Sobre el río jale de la ciudad de Tlapa se condensa la vida de los pueblos indígenas y mestizos que bajan de la Montaña y que llegan de la Costa Chica para vender sus productos. Este 30 de septiembre del 2022 fue la expresión nítida del comercio que llega de todos los lados, después de la pandemia. Las camionetas vienen desde el estado de Oaxaca o las que bajan de San Luis Acatlán y las que provienen del municipio de Chilapa. Las familias llegan de todas partes para habitar el centro de Tlapa para comprar desde un pollo, una piñata, dulces, una mesa para la casa, o simplemente los alimentos que ya no siembran o los animales que tampoco que logran cuidar en los patios de las casas. La flor de cempasúchil, las veladoras o también los chapulines, los ajos, los camotes, los quelites, la carne de res, el pescado seco, los pollos sobre todo de granja, en fin, toda una gama de productos del campo que ya no vienen de las comunidades, sino de las ciudades comerciales que lamentablemente ha empobrecido en este modelo de desarrollo a las comunidades indígenas. Les han extraído sus saberes, les han despojado sus vienes, les han roto esa creatividad de ser autosuficientes, de mantener en estos nichos sagrados una vida comunitaria, donde el maíz sea suficiente y donde la convivencia entre las familias sea la expresión de la igualdad y de la justicia.
En la Montaña prolifera la pobreza y en Tlapa se sintetiza el drama, donde existe una visión de parte de las autoridades consumista de la vida; donde se quiere borrar el pasado y, sobre todo, la cultura de nuestros pueblos con una navidad centrada en personajes ajenos a nuestra cultura, con pasajes que están muy alejados de una realidad oprobiosa que viven los pueblos indígenas.
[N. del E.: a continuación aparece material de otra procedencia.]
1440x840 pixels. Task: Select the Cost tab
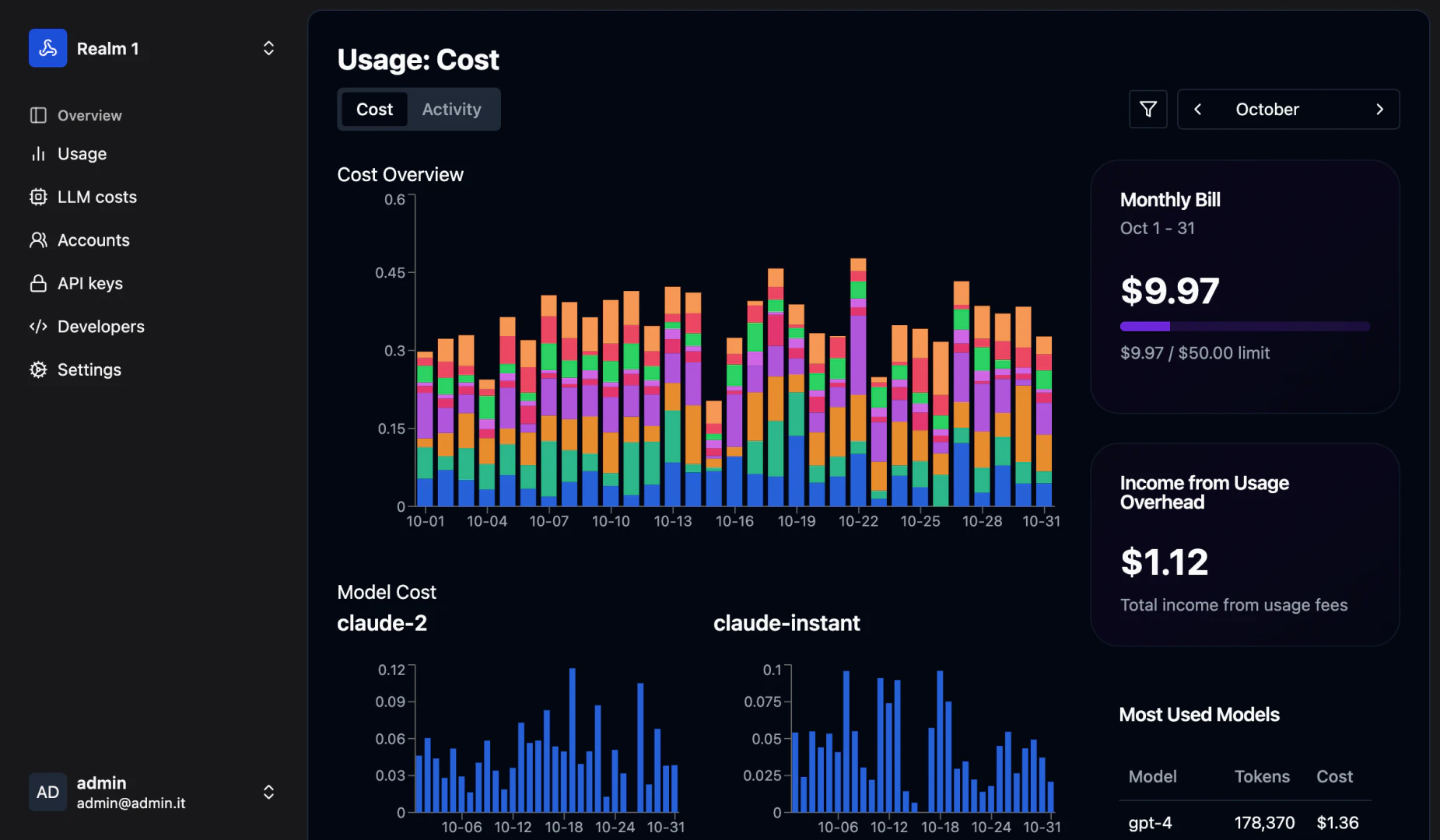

Estas son las imágenes, el rostros de las mujeres cargando sus hijos sobre sus espaldas y vendiendo en las carretillas, madres solteras, abundan también los niños y las niñas vendiendo en cajitas de chicles o con sus canastas porque ya no es posible que solamente la mamá tenga el ingreso familiar.
Los niños y niñas indígenas no tienen opción: se van al surco de los campos agrícolas como jornaleras o jornaleras o se vienen al mercado a vender cebolla, mandarina, chile, chicharrones o todo lo que pueda producirse en casa de manera precaria. Este es el drama que enfrentamos en esta Montaña, donde llegan los dólares cada quincena y donde las familias le han apostado a que sea a través de las remesas, de lo que alcanzan a juntar sus hijos en Nueva York, para que puedan los hermanos menores o el padre y el abuelo resistir en las escarpadas montañas, donde ya no hay maíz suficiente, donde los programas del gobierno como el fertilizante fueron matando a la madre tierra, sobre todo, la tierra que hace nacer la vida como es el maíz de todos los colores.
Ante este camino difícil, en este fin de año tenemos que luchar para poder revertir estas desigualdades sociales y para poder romper con este círculo de la pobreza extrema y del consumismo banal; para poder enderezar el rumbo de los gobiernos que se han dedicado a realizar eventos para simplemente fortalecer imágenes de una clase positiva, que esta muy alejada de la realidad, descuidando lo básico como la alimentación, el empleo, la salud, la educación, el vestido, las medicinas, la lucha contra la desnutrición, apoyo a las madres trabajadoras y solteras, la garantía para que los niños y niñas tengan una infancia digna.
El 2023 tiene que ser un año nuevo lleno de esperanza, centrado en la vida comunitaria, en la recuperación de nuestros saberes, en la dignificación de los hombres y mujeres que han sido discriminados y maltratados, y sobre todo, en la búsqueda de la justicia, de la verdad, de la paz y del amor.